Friday, November 4, 2011

LEONARDO’S SAVIOUR OF THE WORLD REDISCOVERED IN NEW YORK


Leonardo’s Saviour of the World rediscovered in New York
The work was assumed lost until it turned up in an American private collection

By Martin Bailey. From Features, Issue 227, September 2011
Published online: 31 October 2011

After New York conservator Dianne Dwyer Modestini had removed the varnish and overpaint, the picture’s quality and style convinced the scholars. A technical examination also supported the attribution. Pentimenti, such as a change in the thumb of the hand of Christ raised in blessing, were further evidence.

The attribution is fully accepted by Syson and National Gallery director Nicholas Penny. “We felt that it would be of great interest to include it in the exhibition as a new discovery,” a gallery spokesman told us.
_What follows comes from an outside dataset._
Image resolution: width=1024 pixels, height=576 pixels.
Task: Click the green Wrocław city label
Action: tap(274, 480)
The roll call of specialists who accept the attribution includes Carmen Bambach, Andrea Bayer, Keith Christiansen and Everett Fahy (Metropolitan Museum of Art, New York), David Alan Brown (National Gallery of Art, Washington, DC), Mina Gregori (University of Florence), Maria Teresa Fiorio (Raccolta Vinciana, Milan), Pietro Marani (Politecnico, Milan), David Ekserdjian (University of Leicester) and Martin Kemp (University of Oxford). Some have dated it to the end of Leonardo’s period in Milan (1498-99) and others to Florence (1500-06). So far, Italian specialist Carlo Pedretti is the only scholar to have questioned the attribution.

Where has the painting been for five centuries—and how did it emerge? By the 17th century, it belonged to Charles I. It went to the Duke of Buckingham in 1688 and was sold in 1763 by his descendants as a Leonardo. The painting disappeared and surfaced in 1900, attributed to Bernardino Luini, when it was bought by collector Sir Francis Cook.
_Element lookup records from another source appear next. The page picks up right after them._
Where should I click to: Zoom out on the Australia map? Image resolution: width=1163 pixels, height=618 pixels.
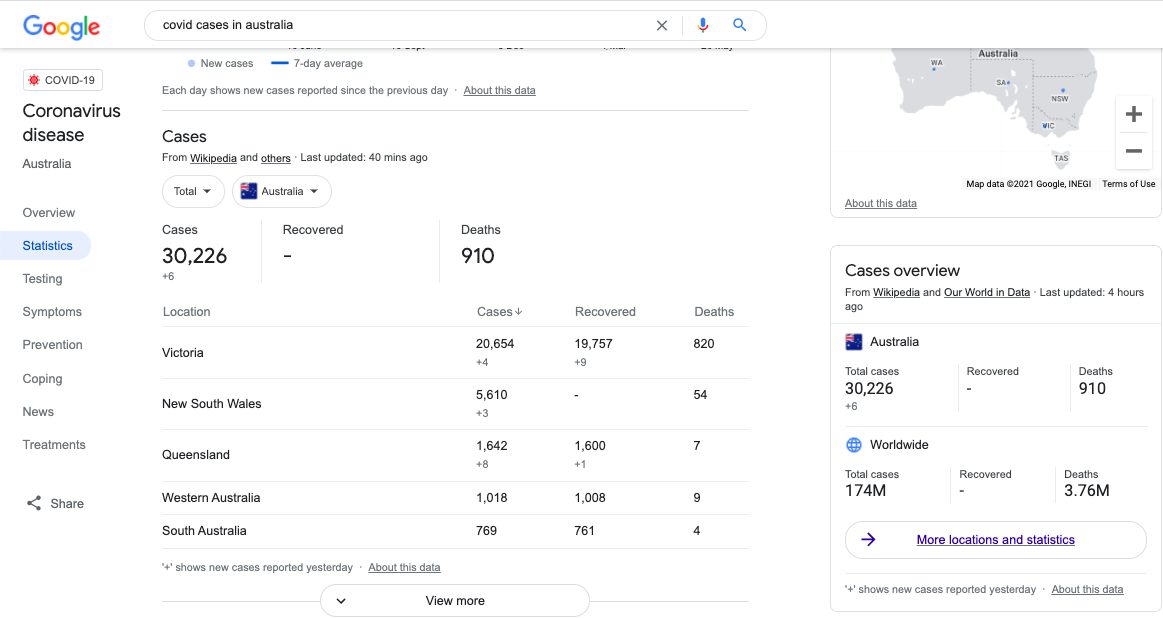pyautogui.click(x=1133, y=151)
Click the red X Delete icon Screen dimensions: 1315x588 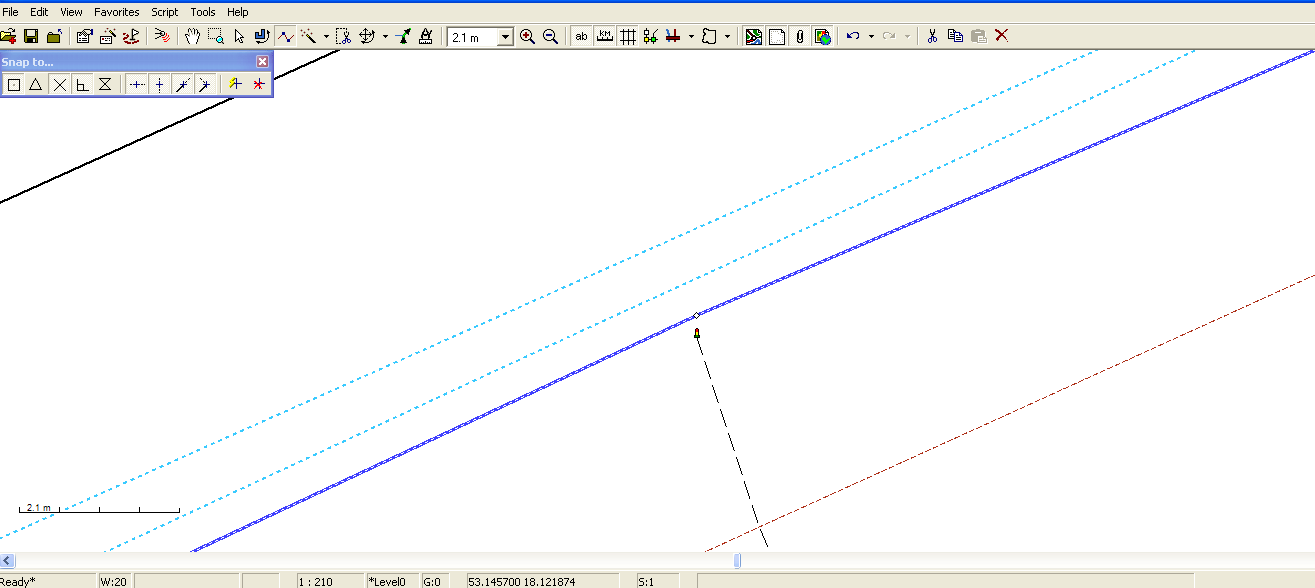click(x=1002, y=36)
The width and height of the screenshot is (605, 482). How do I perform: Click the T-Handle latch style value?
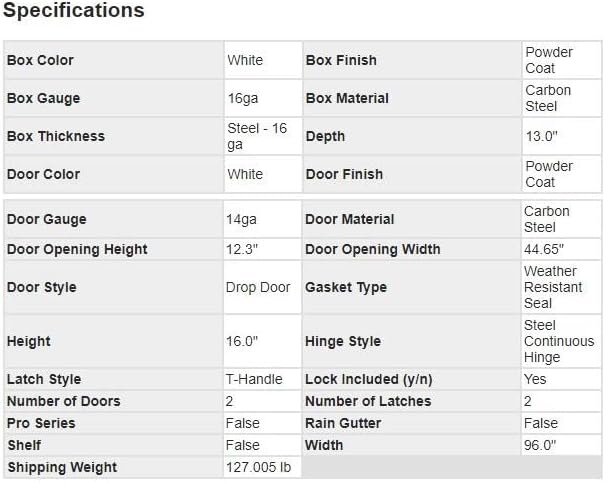254,379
Tancred Borenius, in his 1913 catalogue of the Cook collection, described it as a “free copy after Boltraffio”, although Sir Herbert Cook added a dissenting note, ascribing it to a “contemporary painter of Leonardo’s School”. Sir Herbert was an Italian Renaissance specialist, so it is curious that he never subjected the picture to further scrutiny.
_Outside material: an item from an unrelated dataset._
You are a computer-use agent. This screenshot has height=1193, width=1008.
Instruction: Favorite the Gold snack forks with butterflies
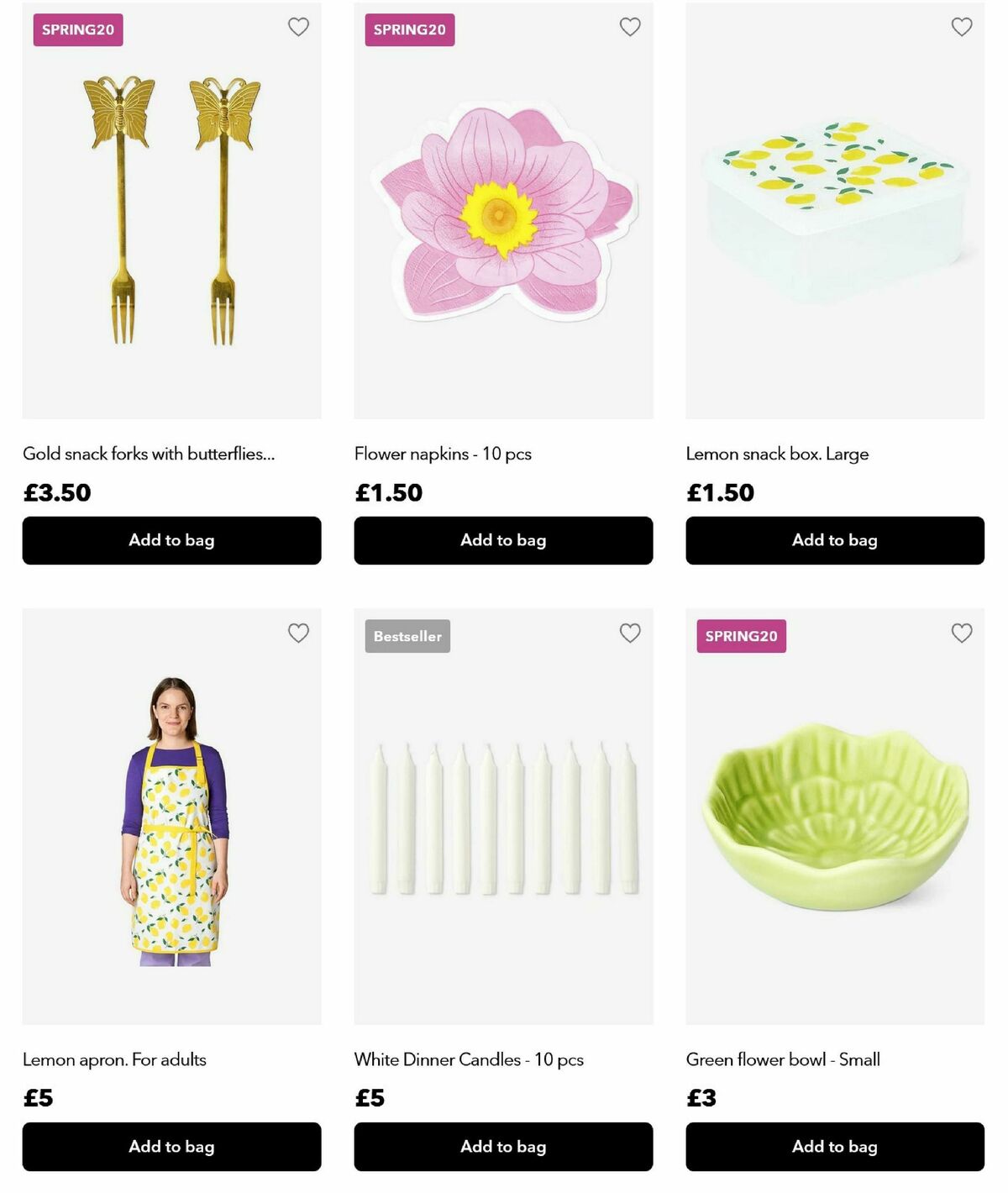point(298,27)
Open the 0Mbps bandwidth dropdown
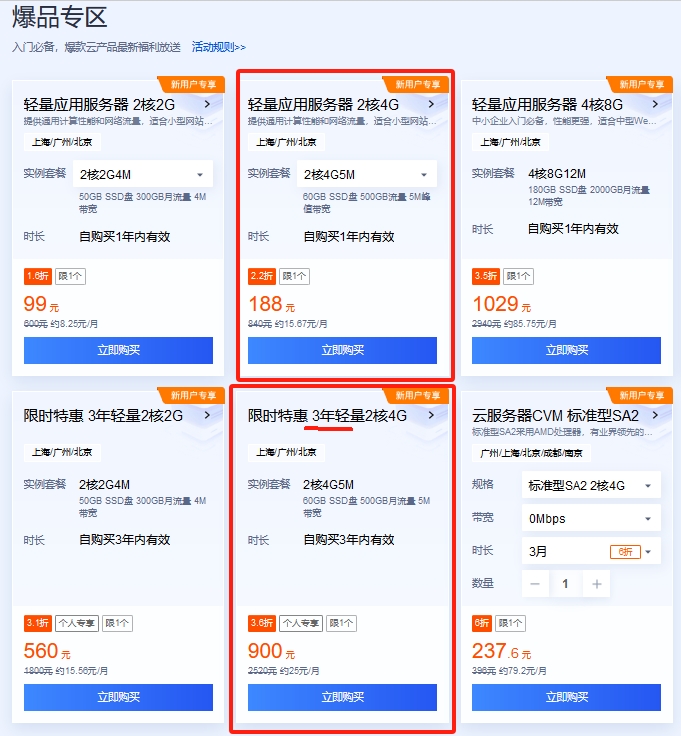Image resolution: width=681 pixels, height=736 pixels. 591,518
Sir Herbert’s son sold the painting at Sotheby’s in 1958, as a copy after Boltraffio. It went for £45, going to a buyer named Kuntz, and soon afterwards was acquired by an American family, who sold the work in 2005.

No details are being disclosed, but it seems probable that it was a private sale, possibly to New York dealer Alexander Parish. The main art historical research on the work has been undertaken by a fellow New York private dealer, Robert Simon. Both have an interest in the picture, which is owned by an entity known as R.W. Chandler.

In accepting the Salvator Mundi on loan, the National Gallery had to be satisfied that the picture was not about to appear on the market, since this is prohibited under its guidelines.

Simon told us that the owners “recognise the responsibility we have as caretakers”. He said that the painting is “not on the market” and that he hopes it will remain “publicly accessible” in a museum. Yale University Press will publish a detailed account of the work later this year.